*YOUR OBJECTIVE*. Return every line of the records below verbatim, with no pictures in the copy.

*EXTRACTED ENTRIES*.
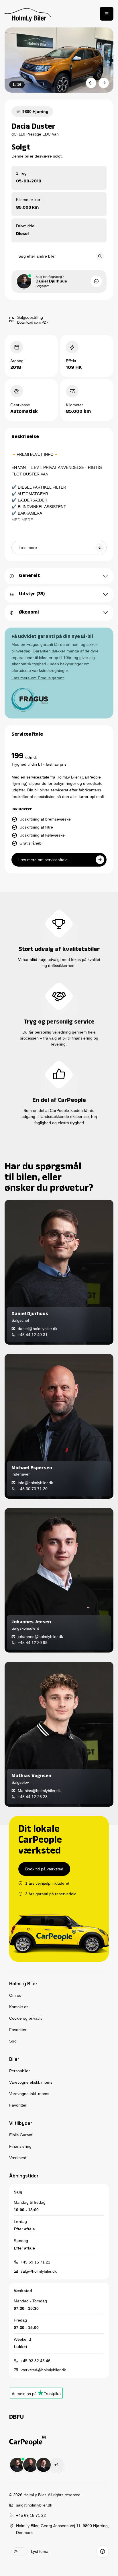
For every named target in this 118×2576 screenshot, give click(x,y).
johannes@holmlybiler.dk (40, 1636)
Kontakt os (18, 2006)
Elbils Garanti (21, 2135)
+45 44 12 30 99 (33, 1642)
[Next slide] (104, 83)
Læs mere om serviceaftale (43, 859)
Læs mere (28, 547)
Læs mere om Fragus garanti (37, 678)
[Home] (28, 13)
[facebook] (102, 2551)
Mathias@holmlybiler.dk (39, 1790)
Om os (15, 1995)
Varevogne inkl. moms (29, 2093)
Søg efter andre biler (37, 256)
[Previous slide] (91, 83)
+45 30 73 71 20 (33, 1488)
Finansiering (20, 2146)
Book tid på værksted (44, 1869)
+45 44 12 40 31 (33, 1334)
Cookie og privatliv (25, 2018)
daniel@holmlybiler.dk (37, 1328)
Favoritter (18, 2029)
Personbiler (19, 2071)
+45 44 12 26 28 (33, 1796)
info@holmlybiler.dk (35, 1482)
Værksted (17, 2157)
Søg (13, 2041)
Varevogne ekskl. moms (30, 2082)
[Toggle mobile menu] (106, 14)
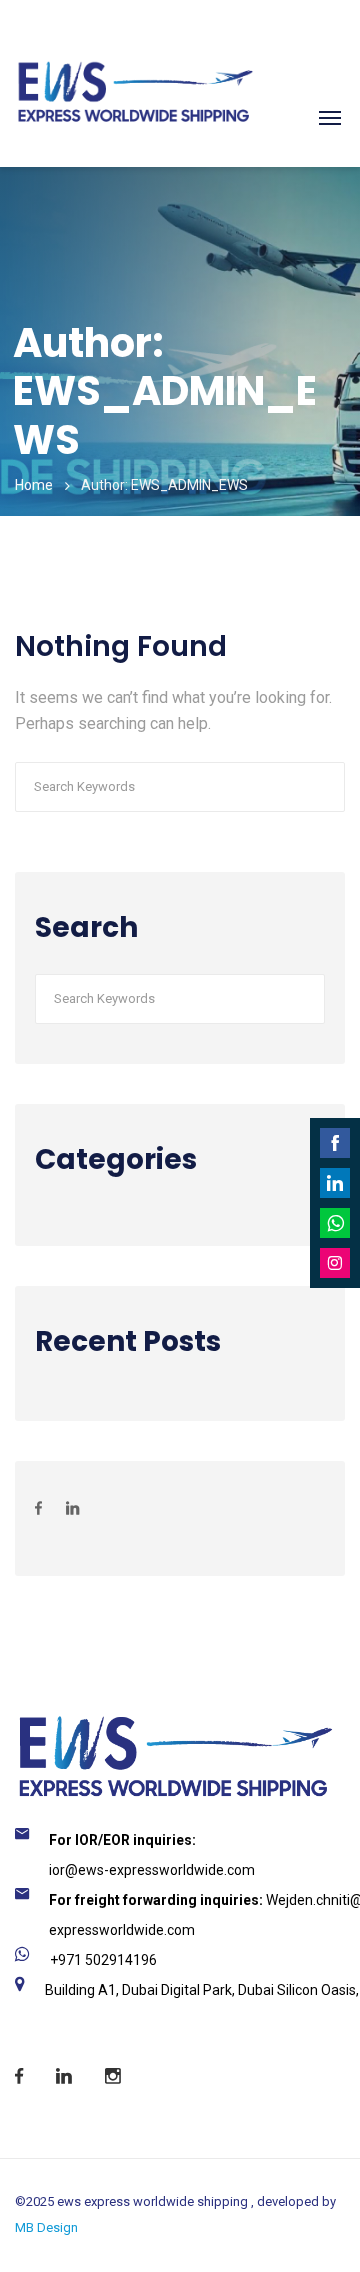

*YOUR RESPONSE*.
For every named target in this 118×2576 screenshot, give click(x,y).
johannes@holmlybiler.dk (40, 1636)
Kontakt os (18, 2006)
Elbils Garanti (21, 2135)
+45 44 12 30 99 (33, 1642)
[Next slide] (104, 83)
Læs mere om serviceaftale (43, 859)
Læs mere (28, 547)
Læs mere om Fragus garanti (37, 678)
[Home] (28, 13)
[facebook] (102, 2551)
Mathias@holmlybiler.dk (39, 1790)
Om os (15, 1995)
Varevogne inkl. moms (29, 2093)
Søg efter andre biler (37, 256)
[Previous slide] (91, 83)
+45 30 73 71 20 (33, 1488)
Finansiering (20, 2146)
Book tid på værksted (44, 1869)
+45 44 12 40 31 (33, 1334)
Cookie og privatliv (25, 2018)
daniel@holmlybiler.dk (37, 1328)
Favoritter (18, 2029)
Personbiler (19, 2071)
+45 44 12 26 28 (33, 1796)
info@holmlybiler.dk (35, 1482)
Værksted (17, 2157)
Søg (13, 2041)
Varevogne ekskl. moms (30, 2082)
[Toggle mobile menu] (106, 14)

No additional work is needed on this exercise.